# [Goal]
Reproduce the stretch from the line containing "The height and width of the screenshot is (810, 640)." through the line containing "Looking at the screenshot, I should (190, 669).", swapping in "symbol" wherever "icon" appears and keeping everything else the same.

* begin *

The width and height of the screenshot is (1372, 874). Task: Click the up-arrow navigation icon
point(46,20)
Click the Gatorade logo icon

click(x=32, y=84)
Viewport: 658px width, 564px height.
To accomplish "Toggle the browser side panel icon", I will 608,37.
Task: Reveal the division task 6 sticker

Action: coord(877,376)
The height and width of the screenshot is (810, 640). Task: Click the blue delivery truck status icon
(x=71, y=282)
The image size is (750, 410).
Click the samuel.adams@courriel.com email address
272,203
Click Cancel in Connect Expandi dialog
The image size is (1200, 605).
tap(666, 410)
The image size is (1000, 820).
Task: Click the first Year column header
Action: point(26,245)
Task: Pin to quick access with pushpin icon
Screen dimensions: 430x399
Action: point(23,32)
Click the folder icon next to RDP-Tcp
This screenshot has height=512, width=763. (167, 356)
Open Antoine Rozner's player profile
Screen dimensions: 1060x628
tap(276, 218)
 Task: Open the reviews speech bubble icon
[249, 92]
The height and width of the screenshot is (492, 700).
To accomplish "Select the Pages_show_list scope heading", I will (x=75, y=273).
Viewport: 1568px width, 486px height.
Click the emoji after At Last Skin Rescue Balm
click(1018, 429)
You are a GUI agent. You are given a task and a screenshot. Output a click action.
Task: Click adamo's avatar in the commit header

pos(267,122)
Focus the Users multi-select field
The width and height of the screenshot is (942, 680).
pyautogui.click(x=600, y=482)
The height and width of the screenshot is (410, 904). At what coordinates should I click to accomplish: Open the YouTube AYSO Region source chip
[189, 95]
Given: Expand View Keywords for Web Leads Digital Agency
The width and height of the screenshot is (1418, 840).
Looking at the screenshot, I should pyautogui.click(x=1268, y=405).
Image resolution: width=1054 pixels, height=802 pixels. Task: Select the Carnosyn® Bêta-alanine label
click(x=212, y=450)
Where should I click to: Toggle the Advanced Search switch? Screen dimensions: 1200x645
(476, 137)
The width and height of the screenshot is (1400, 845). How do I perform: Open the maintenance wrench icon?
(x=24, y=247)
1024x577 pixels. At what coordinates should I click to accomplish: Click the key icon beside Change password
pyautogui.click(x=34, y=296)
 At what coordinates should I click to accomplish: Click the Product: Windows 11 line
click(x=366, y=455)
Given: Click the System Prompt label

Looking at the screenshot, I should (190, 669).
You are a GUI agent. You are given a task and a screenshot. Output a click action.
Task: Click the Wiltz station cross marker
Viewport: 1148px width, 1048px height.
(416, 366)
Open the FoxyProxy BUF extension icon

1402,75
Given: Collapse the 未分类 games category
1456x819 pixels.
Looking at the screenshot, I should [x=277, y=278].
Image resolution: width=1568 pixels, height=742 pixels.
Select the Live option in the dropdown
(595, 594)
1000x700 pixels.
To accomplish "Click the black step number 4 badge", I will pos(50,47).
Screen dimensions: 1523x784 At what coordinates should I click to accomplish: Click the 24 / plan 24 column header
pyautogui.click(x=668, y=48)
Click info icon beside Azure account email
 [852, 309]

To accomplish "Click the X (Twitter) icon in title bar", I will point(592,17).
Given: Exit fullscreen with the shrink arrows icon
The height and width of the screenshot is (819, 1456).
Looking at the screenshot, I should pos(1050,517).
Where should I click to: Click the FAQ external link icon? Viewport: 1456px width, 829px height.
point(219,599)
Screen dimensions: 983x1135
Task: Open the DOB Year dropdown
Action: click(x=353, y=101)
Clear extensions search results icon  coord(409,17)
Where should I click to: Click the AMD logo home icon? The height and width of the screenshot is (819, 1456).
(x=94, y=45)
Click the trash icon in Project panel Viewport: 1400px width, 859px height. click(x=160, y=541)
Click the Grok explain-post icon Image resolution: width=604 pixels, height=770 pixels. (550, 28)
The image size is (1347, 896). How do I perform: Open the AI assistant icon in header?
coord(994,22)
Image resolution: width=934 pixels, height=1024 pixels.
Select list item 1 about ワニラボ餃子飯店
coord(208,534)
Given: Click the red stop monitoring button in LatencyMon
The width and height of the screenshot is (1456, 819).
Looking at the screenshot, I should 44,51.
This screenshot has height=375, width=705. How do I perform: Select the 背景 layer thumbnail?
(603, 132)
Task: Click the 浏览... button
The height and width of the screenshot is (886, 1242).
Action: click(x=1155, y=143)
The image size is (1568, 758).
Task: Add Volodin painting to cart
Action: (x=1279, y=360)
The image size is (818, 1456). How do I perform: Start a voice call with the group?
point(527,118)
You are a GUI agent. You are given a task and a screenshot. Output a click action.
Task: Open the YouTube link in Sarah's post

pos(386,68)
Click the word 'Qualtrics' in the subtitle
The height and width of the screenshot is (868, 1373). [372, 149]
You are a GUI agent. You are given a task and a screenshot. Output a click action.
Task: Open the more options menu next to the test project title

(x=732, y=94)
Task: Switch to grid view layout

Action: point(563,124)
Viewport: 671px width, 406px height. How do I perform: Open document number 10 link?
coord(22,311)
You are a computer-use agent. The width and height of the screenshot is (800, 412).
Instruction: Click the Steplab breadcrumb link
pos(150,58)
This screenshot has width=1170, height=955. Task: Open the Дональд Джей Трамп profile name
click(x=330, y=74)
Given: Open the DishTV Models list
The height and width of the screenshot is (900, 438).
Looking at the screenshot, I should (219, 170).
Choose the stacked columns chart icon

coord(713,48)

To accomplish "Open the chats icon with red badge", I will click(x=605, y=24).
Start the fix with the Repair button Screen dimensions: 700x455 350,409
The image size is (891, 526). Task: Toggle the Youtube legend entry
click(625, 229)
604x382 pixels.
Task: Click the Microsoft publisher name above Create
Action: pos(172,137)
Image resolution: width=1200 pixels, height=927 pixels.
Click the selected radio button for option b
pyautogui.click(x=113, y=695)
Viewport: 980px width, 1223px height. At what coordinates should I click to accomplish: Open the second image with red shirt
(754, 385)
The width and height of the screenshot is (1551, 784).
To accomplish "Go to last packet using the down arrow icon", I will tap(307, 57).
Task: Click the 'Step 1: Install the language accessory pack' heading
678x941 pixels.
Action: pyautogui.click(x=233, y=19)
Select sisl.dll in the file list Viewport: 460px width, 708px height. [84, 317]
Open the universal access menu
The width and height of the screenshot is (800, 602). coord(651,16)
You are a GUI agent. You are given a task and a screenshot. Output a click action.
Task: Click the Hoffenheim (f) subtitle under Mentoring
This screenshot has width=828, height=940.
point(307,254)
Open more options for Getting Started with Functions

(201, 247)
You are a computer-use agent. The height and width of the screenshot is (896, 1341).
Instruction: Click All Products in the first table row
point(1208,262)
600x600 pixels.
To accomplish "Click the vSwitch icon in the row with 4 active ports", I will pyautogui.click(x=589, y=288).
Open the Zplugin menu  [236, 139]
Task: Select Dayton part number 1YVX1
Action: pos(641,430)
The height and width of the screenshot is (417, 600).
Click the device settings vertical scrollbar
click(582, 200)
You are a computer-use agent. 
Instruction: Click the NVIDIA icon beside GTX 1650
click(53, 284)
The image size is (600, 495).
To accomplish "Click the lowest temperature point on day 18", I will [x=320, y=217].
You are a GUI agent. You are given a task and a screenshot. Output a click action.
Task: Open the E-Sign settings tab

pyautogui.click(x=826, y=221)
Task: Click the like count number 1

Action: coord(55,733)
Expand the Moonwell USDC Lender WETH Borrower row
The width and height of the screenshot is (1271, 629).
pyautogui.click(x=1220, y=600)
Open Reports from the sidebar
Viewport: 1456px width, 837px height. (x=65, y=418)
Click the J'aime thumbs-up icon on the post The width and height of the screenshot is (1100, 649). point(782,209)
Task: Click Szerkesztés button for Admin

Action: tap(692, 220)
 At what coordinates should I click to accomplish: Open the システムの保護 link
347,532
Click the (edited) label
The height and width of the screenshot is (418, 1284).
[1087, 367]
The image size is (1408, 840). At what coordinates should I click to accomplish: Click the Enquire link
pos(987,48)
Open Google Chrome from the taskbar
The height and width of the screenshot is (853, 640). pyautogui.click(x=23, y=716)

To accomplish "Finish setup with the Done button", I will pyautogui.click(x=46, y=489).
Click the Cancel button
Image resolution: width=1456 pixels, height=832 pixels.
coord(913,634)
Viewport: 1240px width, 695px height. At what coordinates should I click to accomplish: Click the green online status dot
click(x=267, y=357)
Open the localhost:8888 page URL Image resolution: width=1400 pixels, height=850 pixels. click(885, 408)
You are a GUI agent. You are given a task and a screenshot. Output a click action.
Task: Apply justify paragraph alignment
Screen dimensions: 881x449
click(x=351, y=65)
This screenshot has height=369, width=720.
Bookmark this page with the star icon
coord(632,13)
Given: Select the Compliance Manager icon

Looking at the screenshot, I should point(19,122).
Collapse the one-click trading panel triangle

* end *

# [Correct output]
The height and width of the screenshot is (810, 640). Task: Click the blue delivery truck status symbol
(x=71, y=282)
The image size is (750, 410).
Click the samuel.adams@courriel.com email address
272,203
Click Cancel in Connect Expandi dialog
The image size is (1200, 605).
tap(666, 410)
The image size is (1000, 820).
Task: Click the first Year column header
Action: point(26,245)
Task: Pin to quick access with pushpin symbol
Screen dimensions: 430x399
Action: point(23,32)
Click the folder symbol next to RDP-Tcp
This screenshot has height=512, width=763. (167, 356)
Open Antoine Rozner's player profile
Screen dimensions: 1060x628
tap(276, 218)
 Task: Open the reviews speech bubble symbol
[249, 92]
The height and width of the screenshot is (492, 700).
To accomplish "Select the Pages_show_list scope heading", I will (x=75, y=273).
Viewport: 1568px width, 486px height.
Click the emoji after At Last Skin Rescue Balm
click(1018, 429)
You are a GUI agent. You are given a task and a screenshot. Output a click action.
Task: Click adamo's avatar in the commit header

pos(267,122)
Focus the Users multi-select field
The width and height of the screenshot is (942, 680).
pyautogui.click(x=600, y=482)
The height and width of the screenshot is (410, 904). At what coordinates should I click to accomplish: Open the YouTube AYSO Region source chip
[189, 95]
Given: Expand View Keywords for Web Leads Digital Agency
The width and height of the screenshot is (1418, 840).
Looking at the screenshot, I should pyautogui.click(x=1268, y=405).
Image resolution: width=1054 pixels, height=802 pixels. Task: Select the Carnosyn® Bêta-alanine label
click(x=212, y=450)
Where should I click to: Toggle the Advanced Search switch? Screen dimensions: 1200x645
(476, 137)
The width and height of the screenshot is (1400, 845). How do I perform: Open the maintenance wrench symbol?
(x=24, y=247)
1024x577 pixels. At what coordinates should I click to accomplish: Click the key symbol beside Change password
pyautogui.click(x=34, y=296)
 At what coordinates should I click to accomplish: Click the Product: Windows 11 line
click(x=366, y=455)
Given: Click the System Prompt label

Looking at the screenshot, I should (190, 669).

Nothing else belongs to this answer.